Die Erwägungen in der Nichtabhilfeverfügung der Rechtspflegerin vom 21. August 2003 vermögen die Anwendung von § 726 Abs. 1 ZPO ebenfalls nicht zu begründen. Soweit dort ausgeführt ist, es sei Sache der Parteien, sich bezüglich der Konditionen des Vertrages zu einigen, wird verkannt, daß diese Einigung in Gestalt des streitgegenständlichen Vergleichs, in dem wesentliche Vertragsregelungen festgelegt sind, bereits erfolgt ist. Nunmehr geht es um die Umsetzung dieses Vergleichs durch Abschluß eines dem Vergleichsinhalt entsprechenden Notarvertrages. Auch der weiter von der Rechtspflegerin angeführte Gesichtspunkt, die Antragsgegnerin wäre sonst verpflichtet, "jedes Angebot" der Antragstellerin anzunehmen, ist der Sache nach verfehlt. Zum einen muß der Antragsgegner nicht jedes, sondern nur ein solches Angebot annehmen, das dem im gerichtlichen Vergleich festgelegten Regelungsinhalt entspricht. Ob ein von der Antragstellerin vorgelegtes Angebot inhaltlich durch den Vergleich gedeckt ist, ist zum anderen keine Frage, von deren Beantwortung die Erteilung der Vollstreckungsklausel abhängt. Denn die Antragstellerin ist nach dem Vergleich ohnehin nicht vorleistungspflichtig, muß also nicht zuerst ein Angebot angeben; sie kann vielmehr ebenso gut vom Antragsgegner die Abgabe eines Angebots verlangen.

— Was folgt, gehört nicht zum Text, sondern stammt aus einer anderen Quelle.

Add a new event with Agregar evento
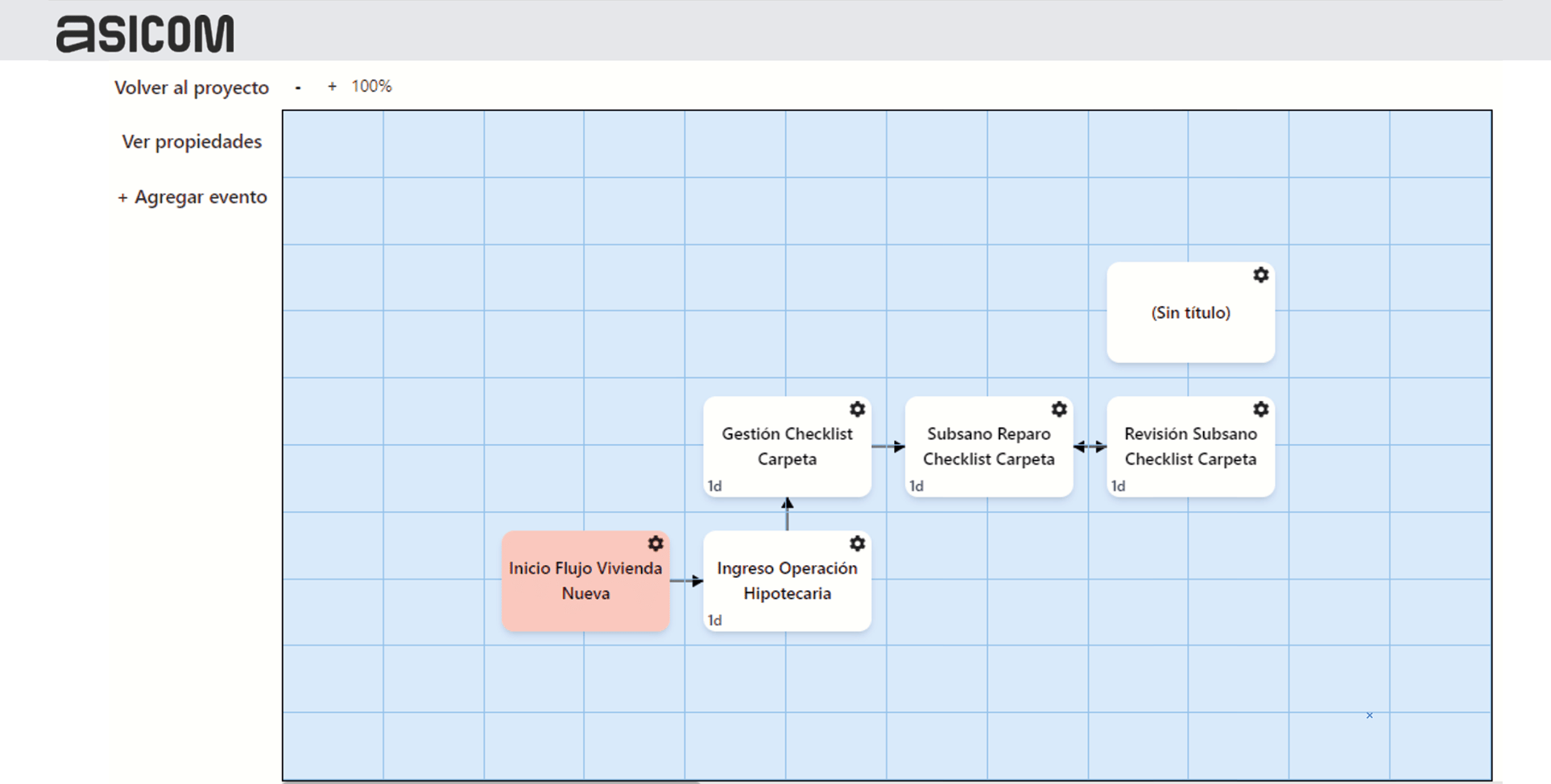This screenshot has width=1551, height=784. point(192,197)
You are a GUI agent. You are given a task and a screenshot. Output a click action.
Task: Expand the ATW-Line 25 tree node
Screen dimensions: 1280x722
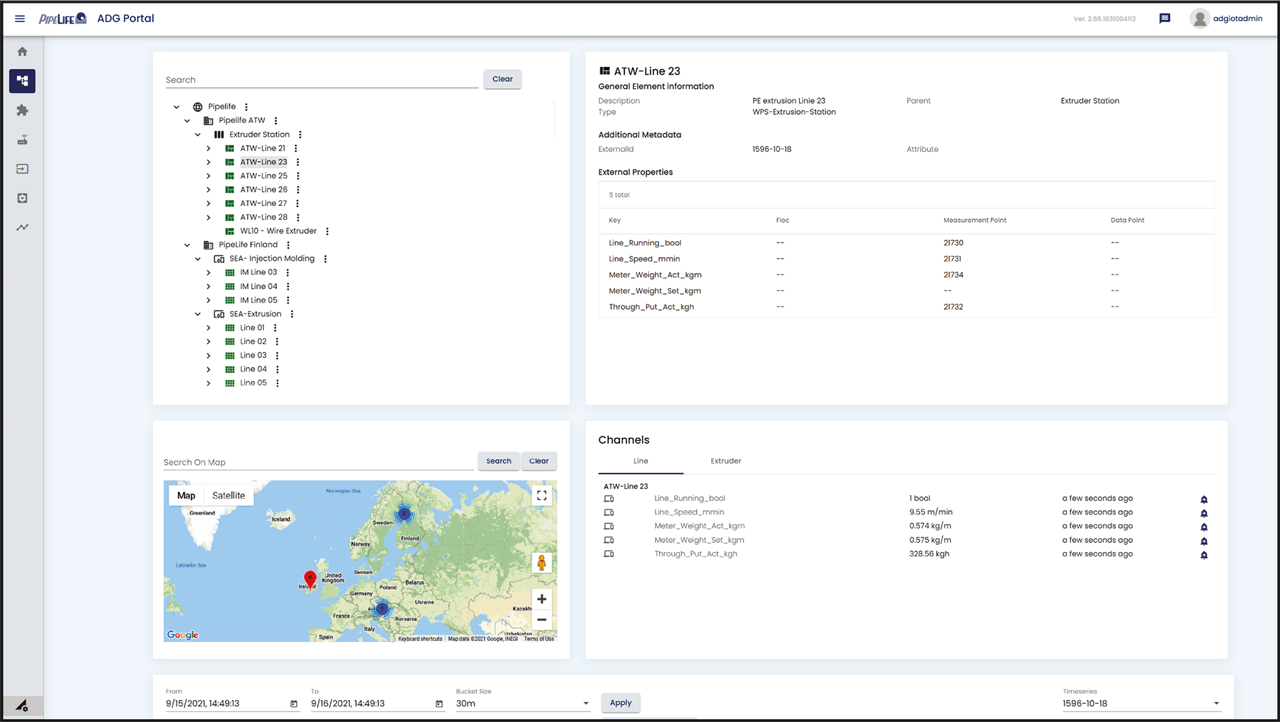(207, 175)
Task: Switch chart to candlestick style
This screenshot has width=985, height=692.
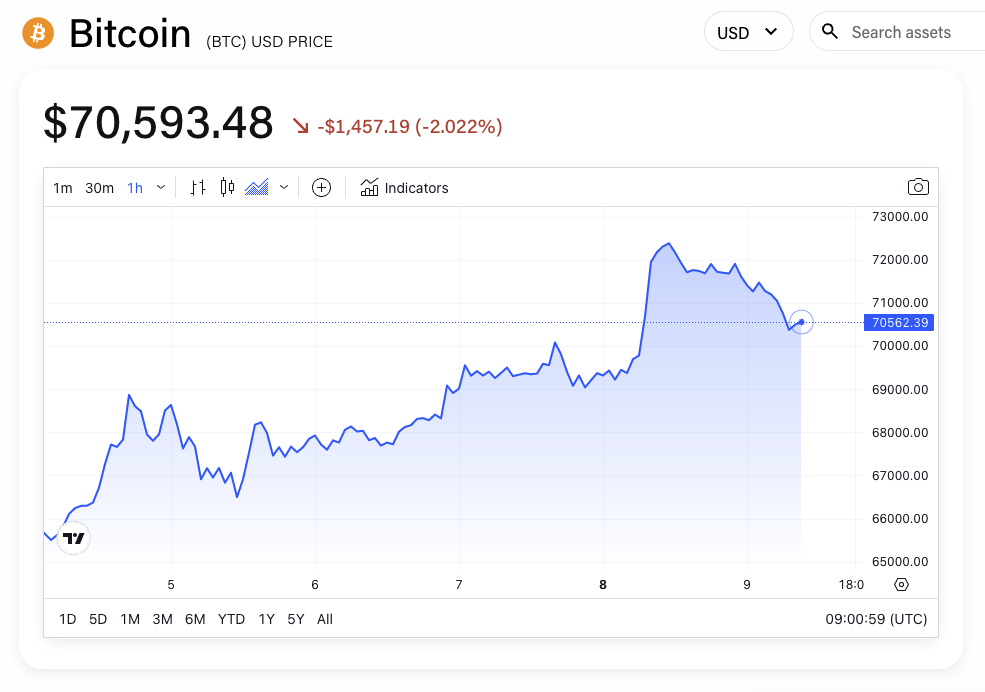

Der Antrag auf Erteilung der Vollstreckungsklausel fällt auch nicht unter § 726 Abs. 2 ZPO. Danach ist, wenn die Vollstreckung von einer Zug um Zug zu bewirkenden Leistung des Gläubigers an den Schuldner abhängt, der Beweis, daß der Schuldner befriedigt oder im Verzug der Annahme ist, nur dann erforderlich, wenn die dem Schuldner obliegende Leistung in der Abgabe einer Willenserklärung besteht. Vorliegend schuldet der Antragsgegner zwar die Abgabe einer auf Abschluß der notariellen Übertragungsvereinbarung gerichteten Willenserklärung. Ob darüber hinaus die Vollstreckung von einer Zug um Zug zu bewirkenden Leistung der Antragstellerin als Gläubigerin abhängt, kann aber letztlich auf sich beruhen, weil § 726 Abs. 2 ZPO allgemeiner Auffassung zufolge auf die Vollstreckung aus (Prozeß-) Vergleichen ohnehin keine Anwendung findet (vgl. OLG Koblenz RPfleger 1997, 445; Thomas/Putzo aaO § 726 Rdn. 4; Musielak/Lackmann, ZPO 3. Aufl. § 726 Rdn. 7; Schuschke/Walker aaO § 726 Rdn. 16 a. E.).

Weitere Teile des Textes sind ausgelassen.